La siccità stavolta non c’entra. Anzi, per anni ci hanno spiegato che quella estiva era determinata dall’assenza delle piogge, salvo poi correggerci – in occasione delle precipitazioni – che per ricaricare appieno i serbatoi idrici era necessario ben altro: la neve. Ora ecco la neve. Tutto risolto? Al contrario, è l’inizio della fine. Sì perché, come spiegato più volte e negli ultimi giorni dai vertici dell’Alto Calore, le gelate seguite alle precipitazioni nevose hanno dato al contrario il colpo di grazia ad un sistema, quello delle reti idriche colabrodo della provincia di Avellino, che era già agonizzante da anni.
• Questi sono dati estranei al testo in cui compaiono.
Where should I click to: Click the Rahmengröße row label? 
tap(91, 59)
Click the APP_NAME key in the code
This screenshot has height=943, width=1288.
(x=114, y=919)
L’emergenza di questi giorni nasce infatti dal centuplicarsi delle perdite in rete, da una parte causato dalla rottura delle condotte, dall’altra per quella dei contatori. Di qui, la necessità di chiudere i serbatoi di notte, sperando che si ricarichino di mattina. Ma il problema fondamentale del sistema idrico irpino è la fragilità degli impianti. Su tutti, quello di Cassano, che è il cuore del sistema idrico provinciale. L’opera, che risale agli anni ‘70, consta di una sottostazione elettrica e di due pompe di sollevamento. Con l’energia elettrica, si spinge l’acqua a gravità in alto, e così – con costi economici esorbitanti – viene trasportata da Cassano in 90 comuni e 300.000 abitanti. Il problema è che sia la centrale che le pompe, sono in condizioni assolutamente precarie. Ieri, la fragilità degli impianti irpini si è rivelata ancora una volta nella sua drammaticità. Dopo la rottura dell’elettrodotto del Tusciano, avvenuta nel giorno dell’Epifania e riparata nel giro di una giornata con l’ausilio di Terna, ieri è toccato ad un’altra parte della sottostazione elettrica. Una scarica ha mandato in tilt il sistema e determinato una nuova perdita da 500 litri al secondo che ha prosciugato i serbatoi idrici.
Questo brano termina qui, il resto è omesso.